Si je vous dis : L’Avare de Molière, que me répondez-vous ?
Culte,
sans aucun doute. Comique, certainement. Cassette et gages à la
rigueur. Louis de Funès ou Daniel Podalydès, si vous êtes
connaisseurs. Peut-être pousseriez-vous l’audace jusqu’à me
dire « vu et revu », et je vous dirais que vous avez
raison.
C’est
donc à un lourd héritage que Ivo Van Hove
s’est attaqué en décidant de monter cette pièce, avec le réel
pari de pousser sa tournée hors des frontières hollandaises, devant
un public français exigeant en néerlandais surtitré français.
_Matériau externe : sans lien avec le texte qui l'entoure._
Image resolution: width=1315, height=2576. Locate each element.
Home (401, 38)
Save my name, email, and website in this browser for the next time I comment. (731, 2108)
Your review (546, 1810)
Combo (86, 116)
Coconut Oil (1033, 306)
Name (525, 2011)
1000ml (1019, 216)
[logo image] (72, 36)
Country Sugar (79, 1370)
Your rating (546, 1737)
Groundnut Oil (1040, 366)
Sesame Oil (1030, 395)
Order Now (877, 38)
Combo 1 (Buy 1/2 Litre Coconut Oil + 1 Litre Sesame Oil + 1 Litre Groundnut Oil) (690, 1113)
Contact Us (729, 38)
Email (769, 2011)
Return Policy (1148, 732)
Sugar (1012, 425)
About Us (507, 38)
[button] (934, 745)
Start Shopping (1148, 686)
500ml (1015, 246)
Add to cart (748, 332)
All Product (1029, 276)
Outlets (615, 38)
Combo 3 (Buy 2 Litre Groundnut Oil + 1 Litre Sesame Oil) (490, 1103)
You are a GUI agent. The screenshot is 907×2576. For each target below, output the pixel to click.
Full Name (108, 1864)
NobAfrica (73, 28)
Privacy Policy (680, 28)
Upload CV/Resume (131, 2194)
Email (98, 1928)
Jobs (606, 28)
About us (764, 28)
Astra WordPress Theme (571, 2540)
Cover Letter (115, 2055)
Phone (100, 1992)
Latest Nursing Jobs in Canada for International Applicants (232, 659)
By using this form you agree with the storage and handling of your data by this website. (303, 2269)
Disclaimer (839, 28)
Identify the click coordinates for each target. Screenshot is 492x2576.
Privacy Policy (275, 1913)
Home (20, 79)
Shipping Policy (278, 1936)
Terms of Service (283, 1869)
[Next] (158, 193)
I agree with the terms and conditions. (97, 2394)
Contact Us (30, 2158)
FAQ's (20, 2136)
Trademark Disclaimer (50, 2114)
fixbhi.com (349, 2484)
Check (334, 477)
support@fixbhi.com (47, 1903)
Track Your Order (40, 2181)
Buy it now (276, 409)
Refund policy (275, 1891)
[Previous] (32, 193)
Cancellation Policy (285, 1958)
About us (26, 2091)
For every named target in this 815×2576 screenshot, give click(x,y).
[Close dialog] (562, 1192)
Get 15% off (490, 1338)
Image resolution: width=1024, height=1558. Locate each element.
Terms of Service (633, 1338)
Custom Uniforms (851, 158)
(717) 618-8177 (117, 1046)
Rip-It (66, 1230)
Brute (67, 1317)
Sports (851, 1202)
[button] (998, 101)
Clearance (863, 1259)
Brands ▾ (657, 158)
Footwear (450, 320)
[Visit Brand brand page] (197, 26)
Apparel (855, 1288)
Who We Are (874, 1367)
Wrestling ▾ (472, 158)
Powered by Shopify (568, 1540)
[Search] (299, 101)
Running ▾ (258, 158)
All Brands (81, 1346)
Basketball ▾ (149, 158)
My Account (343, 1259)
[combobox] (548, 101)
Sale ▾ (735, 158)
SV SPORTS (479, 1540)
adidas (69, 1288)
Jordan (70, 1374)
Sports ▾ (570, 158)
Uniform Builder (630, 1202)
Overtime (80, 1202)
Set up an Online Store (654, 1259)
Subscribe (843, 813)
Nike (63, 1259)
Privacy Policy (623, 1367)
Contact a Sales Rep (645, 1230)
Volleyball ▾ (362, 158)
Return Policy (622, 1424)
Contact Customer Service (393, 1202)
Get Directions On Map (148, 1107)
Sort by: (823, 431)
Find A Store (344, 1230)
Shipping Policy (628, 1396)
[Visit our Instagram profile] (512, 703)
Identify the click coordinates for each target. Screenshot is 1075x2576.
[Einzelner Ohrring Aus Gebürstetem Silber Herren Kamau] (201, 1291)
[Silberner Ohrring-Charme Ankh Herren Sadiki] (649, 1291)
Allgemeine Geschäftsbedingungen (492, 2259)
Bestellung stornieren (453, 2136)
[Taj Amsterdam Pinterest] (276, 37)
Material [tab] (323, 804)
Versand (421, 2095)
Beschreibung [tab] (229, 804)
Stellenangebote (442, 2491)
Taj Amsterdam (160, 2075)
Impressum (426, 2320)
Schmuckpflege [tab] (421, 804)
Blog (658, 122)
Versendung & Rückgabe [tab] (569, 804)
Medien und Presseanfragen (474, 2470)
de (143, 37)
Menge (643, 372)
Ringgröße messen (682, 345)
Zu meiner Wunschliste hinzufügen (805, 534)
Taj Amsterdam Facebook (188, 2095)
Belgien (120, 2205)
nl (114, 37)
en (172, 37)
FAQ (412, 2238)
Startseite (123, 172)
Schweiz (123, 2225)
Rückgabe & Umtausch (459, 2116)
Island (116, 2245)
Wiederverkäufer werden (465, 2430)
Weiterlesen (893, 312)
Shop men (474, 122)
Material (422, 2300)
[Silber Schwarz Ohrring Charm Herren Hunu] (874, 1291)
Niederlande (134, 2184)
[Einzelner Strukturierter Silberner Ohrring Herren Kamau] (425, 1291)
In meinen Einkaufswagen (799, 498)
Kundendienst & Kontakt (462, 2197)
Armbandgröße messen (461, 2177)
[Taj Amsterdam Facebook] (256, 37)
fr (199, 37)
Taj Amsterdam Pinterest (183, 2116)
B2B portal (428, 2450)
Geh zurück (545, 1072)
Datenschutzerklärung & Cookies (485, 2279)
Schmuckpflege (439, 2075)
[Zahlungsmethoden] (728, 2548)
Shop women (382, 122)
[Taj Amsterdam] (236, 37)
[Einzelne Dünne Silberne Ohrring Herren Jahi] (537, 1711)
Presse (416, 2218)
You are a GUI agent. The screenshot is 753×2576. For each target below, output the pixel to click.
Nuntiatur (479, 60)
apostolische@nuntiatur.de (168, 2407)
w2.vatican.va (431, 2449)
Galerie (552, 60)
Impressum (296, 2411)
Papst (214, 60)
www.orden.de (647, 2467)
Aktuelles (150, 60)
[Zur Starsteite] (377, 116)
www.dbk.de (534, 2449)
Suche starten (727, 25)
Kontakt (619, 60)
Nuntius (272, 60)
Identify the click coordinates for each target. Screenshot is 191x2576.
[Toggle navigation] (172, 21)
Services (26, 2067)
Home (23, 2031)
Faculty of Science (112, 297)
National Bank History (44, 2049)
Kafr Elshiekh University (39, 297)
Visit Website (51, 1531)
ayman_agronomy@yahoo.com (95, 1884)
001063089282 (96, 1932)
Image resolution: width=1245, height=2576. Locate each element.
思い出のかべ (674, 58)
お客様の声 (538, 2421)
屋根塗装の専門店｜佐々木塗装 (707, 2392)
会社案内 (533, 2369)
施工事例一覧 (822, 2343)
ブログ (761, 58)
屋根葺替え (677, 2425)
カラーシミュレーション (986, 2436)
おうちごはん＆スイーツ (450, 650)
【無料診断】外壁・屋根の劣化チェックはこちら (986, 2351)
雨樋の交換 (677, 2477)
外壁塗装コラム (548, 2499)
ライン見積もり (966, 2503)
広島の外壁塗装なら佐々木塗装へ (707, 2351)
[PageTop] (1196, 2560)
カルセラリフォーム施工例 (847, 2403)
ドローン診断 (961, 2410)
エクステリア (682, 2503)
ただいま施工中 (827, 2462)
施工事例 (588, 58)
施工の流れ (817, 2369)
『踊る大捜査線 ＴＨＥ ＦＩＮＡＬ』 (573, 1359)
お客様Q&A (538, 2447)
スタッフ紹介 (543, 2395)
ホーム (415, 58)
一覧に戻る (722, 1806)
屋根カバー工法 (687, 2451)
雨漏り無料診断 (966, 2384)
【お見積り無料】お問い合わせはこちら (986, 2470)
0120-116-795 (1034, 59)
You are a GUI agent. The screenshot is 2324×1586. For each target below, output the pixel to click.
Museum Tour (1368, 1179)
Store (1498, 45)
Pourtant, dès l’entrée des spectateurs, on voit qu’il n’a pas
été seulement et simplement question de monter un classique, mais
bien de revisiter et de dépoussiérer le tout.
Dès
le début, le spectateur, alors même qu’il s’installe dans le
siège assigné, a le loisir de faire face à une scène baignée de
lumière. Rien de particulièrement extraordinaire jusque-là, me
diriez-vous. Ce qui détonne néanmoins, ce sont l’écran plat, à
gauche, la chaîne hi-fi en fond de scène, les ordinateurs, au
nombre de trois, qui trônent sur des tables basses, ou encore le
frigo double portes en retrait, côté jardin. Sans omettre les
détritus qui jalonnent l’espace scénique de part et d’autre.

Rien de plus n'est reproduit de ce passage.